Pero debo imaginar también la posibilidad de una Juana malvada, que otrora hubiese llevado a la desesperación al marido condenado, con ese tipo de violencia silente que se percibe poco y se denuncia menos por la vergüenza de ser visto por otros como un calzonazos, y que en un momento dado, al estilo del Pierre Rivière que describe Michel Foucault, estallase más allá de lo lícito e iniciase el periplo del que ahora asistimos a la última escena. He visto contumaces delincuentes mentir gimiendo ante un juez, negando sus atroces delitos… ¿podría estar Juana mintiendo desde mucho antes de las presentes lágrimas?

 Mi corazón se inclina a creer en ella. No es la razón, ni la estadística, sí en cambio el tufo extraño que desprende un marido que ya da entrevistas, para explicar que en el fondo nada puede criticarle, que Juana es una buena madre, y de nuevo se abre en mí el recuerdo del delincuente que gimoteaba como si todo el mundo hubiese conspirado injustamente contra él, pero se lo aplico al padre, y a su condescendencia con la huida… "Vuelve, vuelve, que lo vamos a arreglar…"

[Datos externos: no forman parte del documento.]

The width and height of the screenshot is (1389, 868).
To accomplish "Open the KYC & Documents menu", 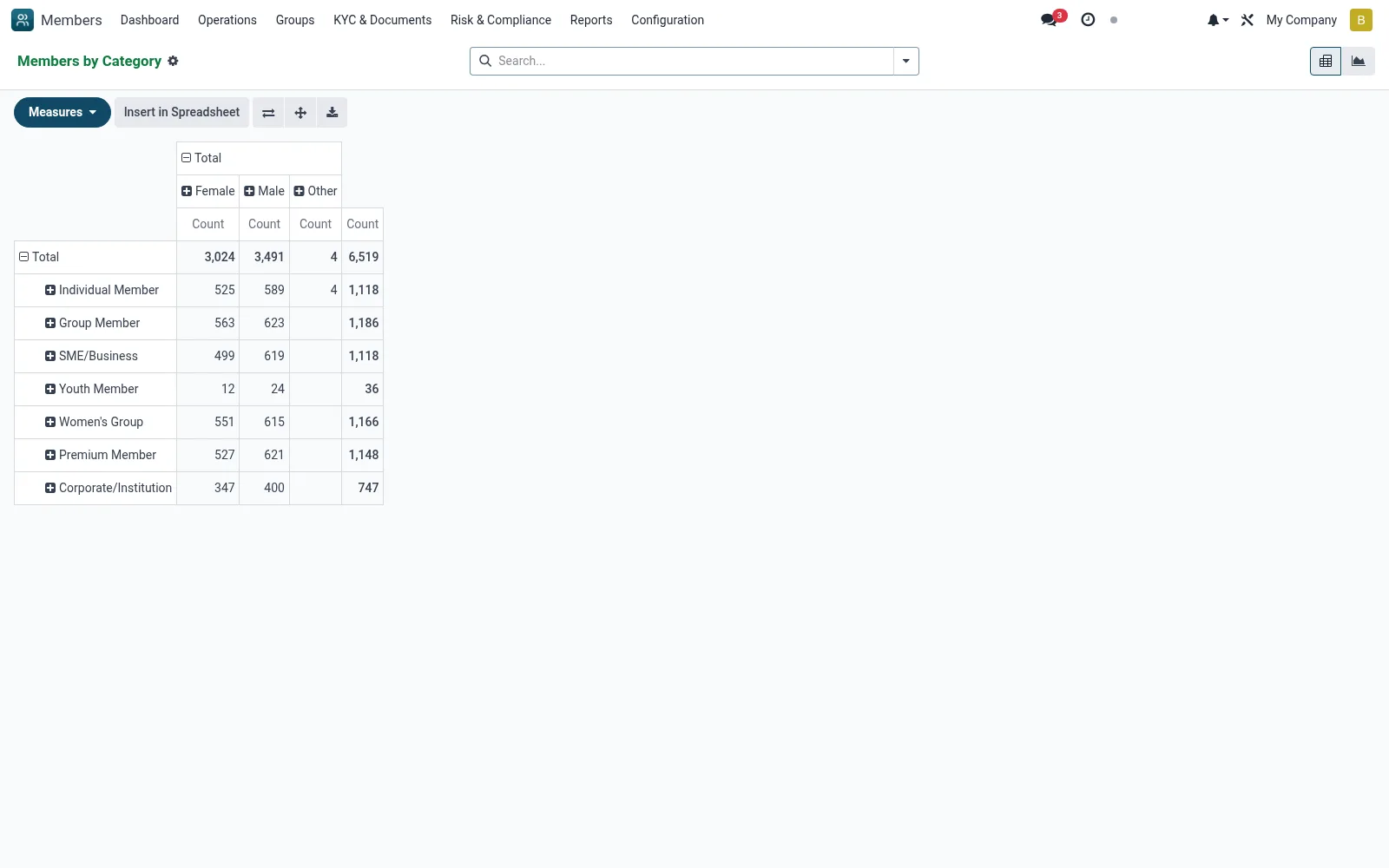I will pos(382,20).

Pero más allá de determinar quién sea la verdad, en esa historia el telón de fondo desespera aún más: en medio de ese caos, alguien miente, y es capaz de todo por salirse con la suya, con el consiguiente ejemplo de perversidad para sus hijos. Esos niños, de los que todo el mundo afirma que son lo más importante, pero que en los sucesivos parches legislativos o en su aplicación judicial se revelan crecientemente perjudicados, carne de consulta psiquiátrica, objeto de atenciones crecientes para comprar su amor, y testigos, como en este caso, de la mala querencia entre los que un día tal vez aseguraron que se amarían para siempre, o simplemente les demuestran que también se puede venir al mundo como fruto de un error, de un calentón o de ambas cosas mezcladas.

Los niños, que no tienen culpa, cargados con las que eventualmente puedan cargarles Juana o su padre, o los dos, también ellos sin culpa, todos ellos enfrentados a unas leyes (y a unos jueces) que se quedan pequeñas para solucionar tanta (tal vez postiza) complejidad. Y vale el cuento para Juana, pero donde pongo Juana, podemos también poner otros sucesos de la presente realidad.